LUSV concepts may also offer the space, with no human operators onboard, to embark larger weapons payloads, thus bringing mass in firepower too. In discussing how LUSV concepts can contribute to contemporary naval operations, the White Paper highlighted the importance of stealth in LUSV design and capability. This discussion also underlined how the absence of crew can fundamentally change platform design, offering opportunities to develop stealth capability in new ways.


The White Paper pointed out that while modularity in design for LUSVs would enable them to meet a broad range of mission requirements, a core role would be to provide sensor packages to deliver sustained ISR in support of the ‘6-D’ tasks, enabling missions such as protecting critical undersea infrastructure nodes, establishing ASW barriers, or providing an ASW or air-defence picket capability at the outer range of a task group. LUSVs could also be deployed into contested littoral waters, where crewed ships may be considered too valuable and too at risk given the layered defences present. “The LUSV role is still an area to be fully explored, but the starting point is roles that fit the ‘6-Ds’,” Andy Kimber, Chief Naval Architect at BMT, told ESD in a written interview on 23 October.

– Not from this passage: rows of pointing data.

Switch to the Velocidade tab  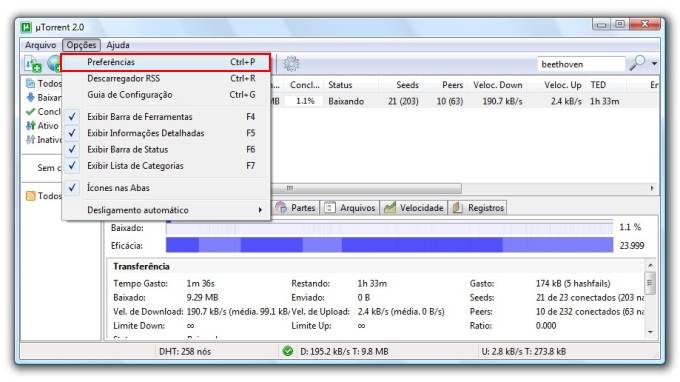(414, 208)
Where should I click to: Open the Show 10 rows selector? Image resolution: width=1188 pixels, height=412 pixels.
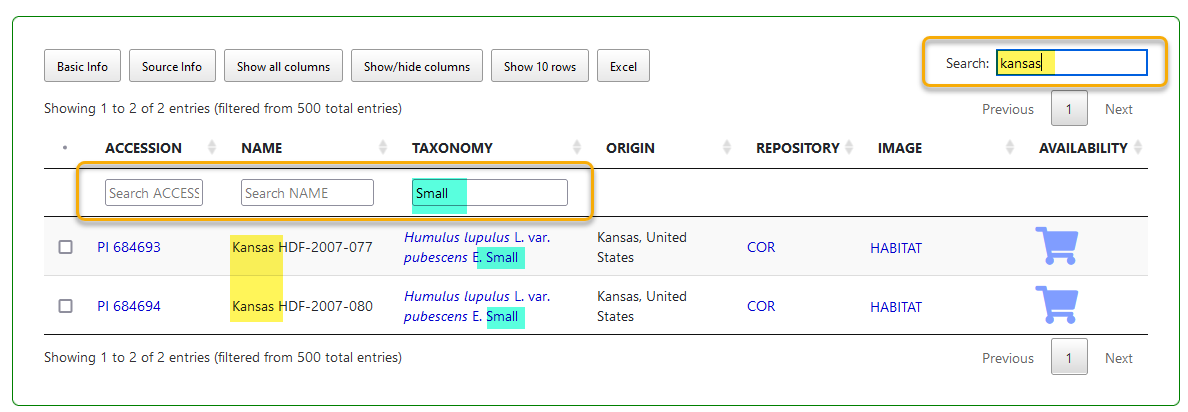(539, 67)
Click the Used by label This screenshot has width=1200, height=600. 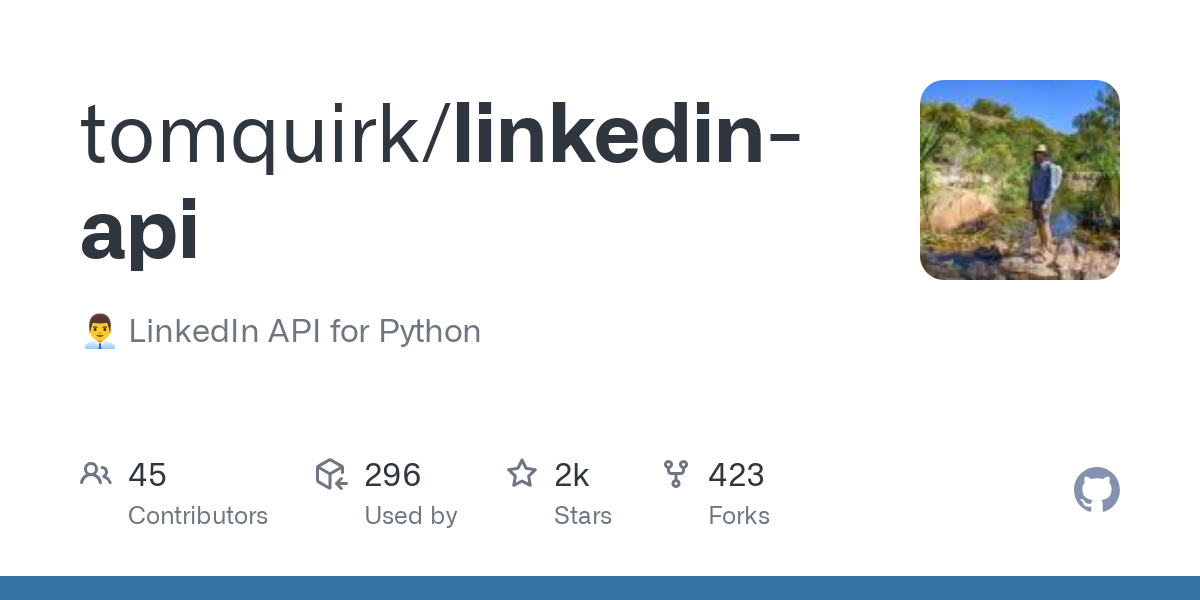[411, 516]
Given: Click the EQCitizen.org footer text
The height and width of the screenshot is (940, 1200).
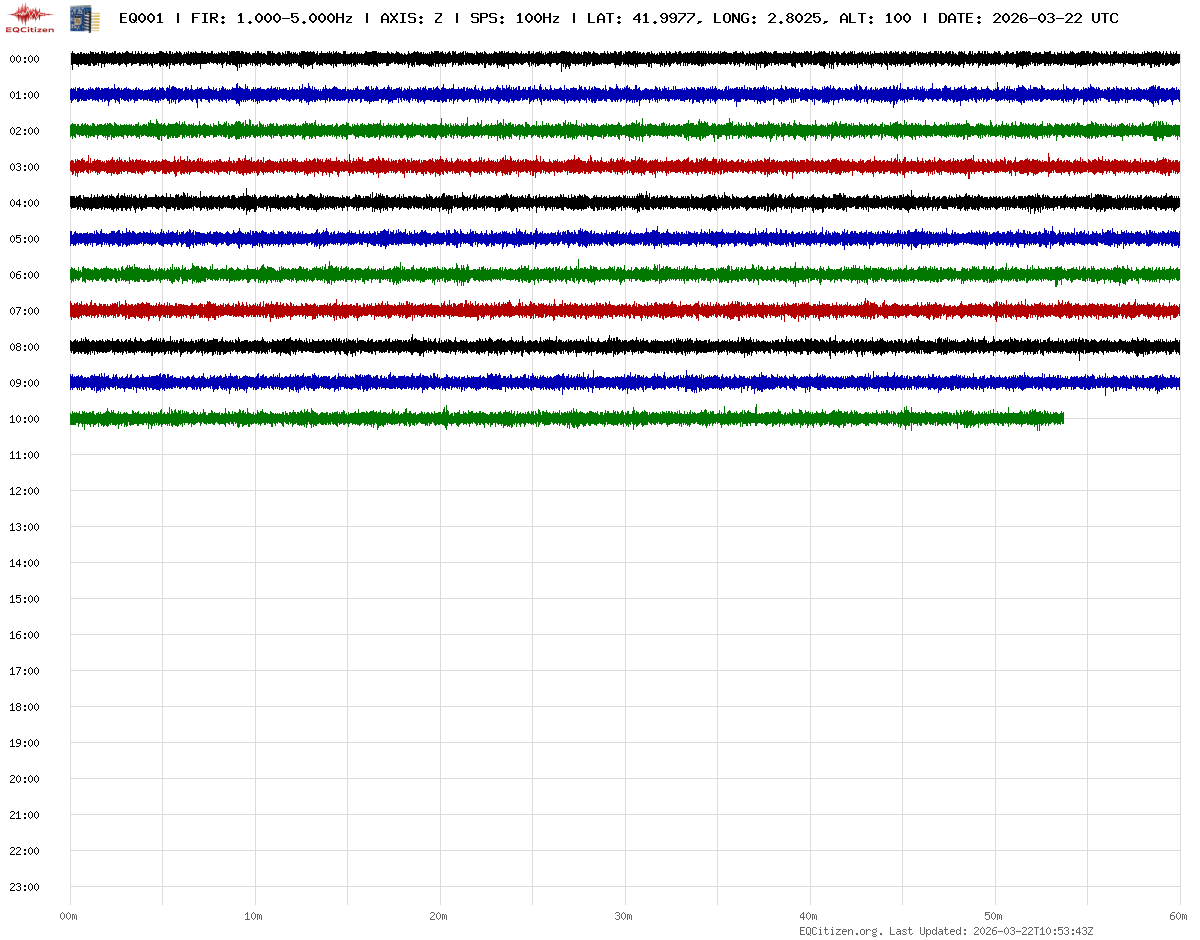Looking at the screenshot, I should [841, 931].
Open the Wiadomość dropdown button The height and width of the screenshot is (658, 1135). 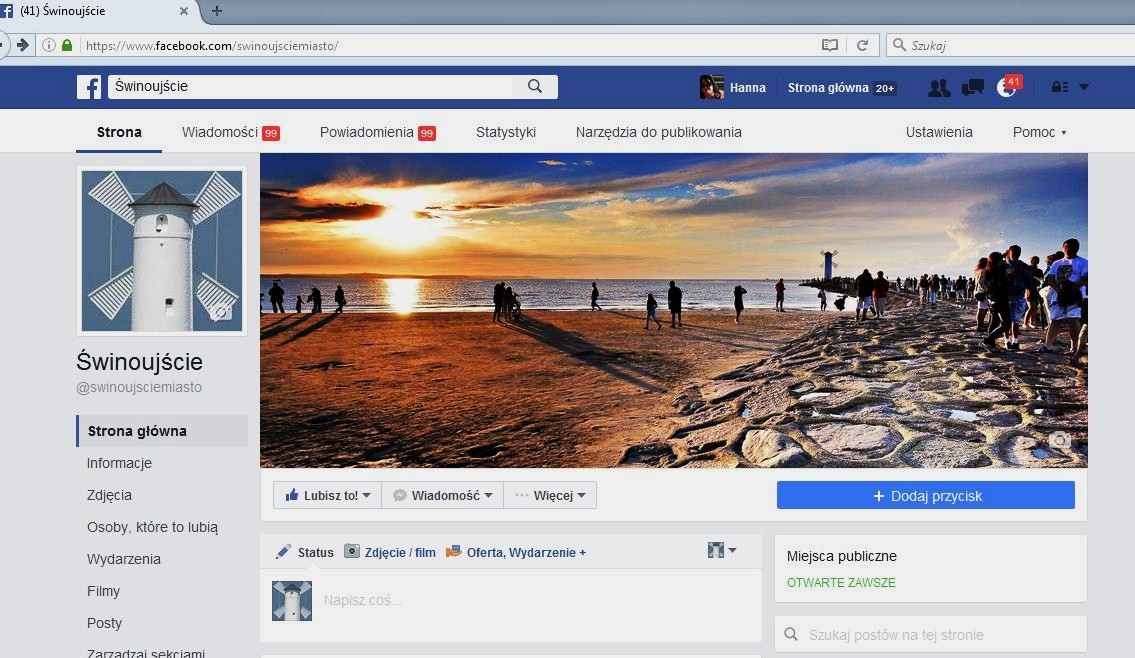tap(442, 495)
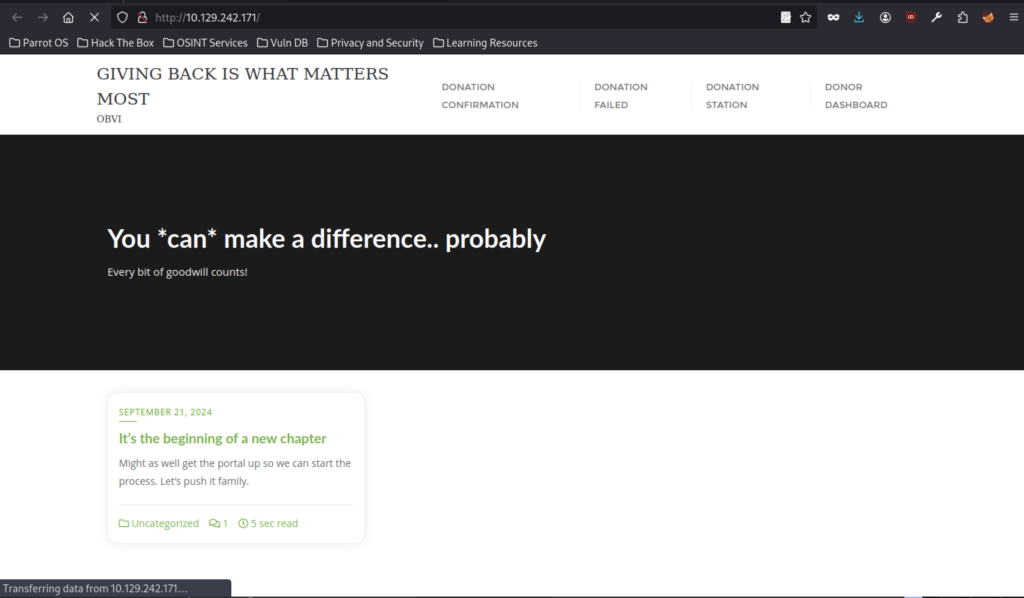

Nonetheless, the operational-level importance of these role underlines the need for stealth in USV design and technology, to reduce detection and attrition risk. “As USVs will have to rely less on recoverability (as this normally requires some kind of human intervention) and potentially may be limited in their (hard-kill) self-defence capabilities, stealth is likely to be a key feature to minimise detection (or at least suggest minimal value in attacking) and enhance the potential of decoy systems as a form of self defence,” Jake Rigby, BMT’s Head of Innovation and Research, said in the written responses.


To provide such stealth, the White Paper underlined the LUSV design need for a “stealth radar profile (radar cross-section minimised from reduced superstructure – no bridge or accommodation)”. Specifically, it defined the above-water signature for an LUSV as being low-observable in terms of infrared (IR) signature and radar cross section (RCS), and the LUSV’s below-water signature as needing low in-water acoustic noise and low magnetic signature.


Alongside the reduced ‘topside’ profile, with no need for a bridge onboard to provide space for human operators to conduct watch of ship operations, the absence of personnel onboard can also reduce requirements for auxiliary safety machinery, thus reducing below-water radiated noise. Overall, the White Paper assessed, an LUSV’s low signature should be generated by “Focusing on underwater radiated noise and radar cross section”.


As regards the overall concept for enhancing stealth capabilities in an uncrewed platform, “Making the vessel uncrewed has its challenges, but allows you to re-think the whole design layout by removing the normal constraints and limitations,” Rigby added.


Yet, as with any military platform design, a balance must be struck between requirements, outputs, and costs when introducing stealth concepts and technologies. “A key aspiration for uncrewed vessels will be to reduce detectability, to allow their sensors to collect data and reduce the risk of being targeted,” Kimber explained. “However, the degree of stealth that may be applied will have to be judged against ultimate effectiveness and the goal to make such larger USVs affordable enough to achieve the promise of mass.”


“Stealth features will not only reduce a USV’s susceptibility to attack, but will help ensure its sensors and countermeasures can operate effectively,” Rigby continued, adding “but in these cost-sensitive vessels, the features must be carefully considered to ensure benefits are proportional to cost.”


However, when weighing up the impact of stealth upon the cost equation for such cost-sensitive vessels, there is another factor to consider. “Recent conflicts have stressed the importance of cost-effective capability provision,” said Rigby. “Stealth features do not always have to be expensive, as is often assumed. Significant benefits can be achieved through careful design and incorporation of best practice.”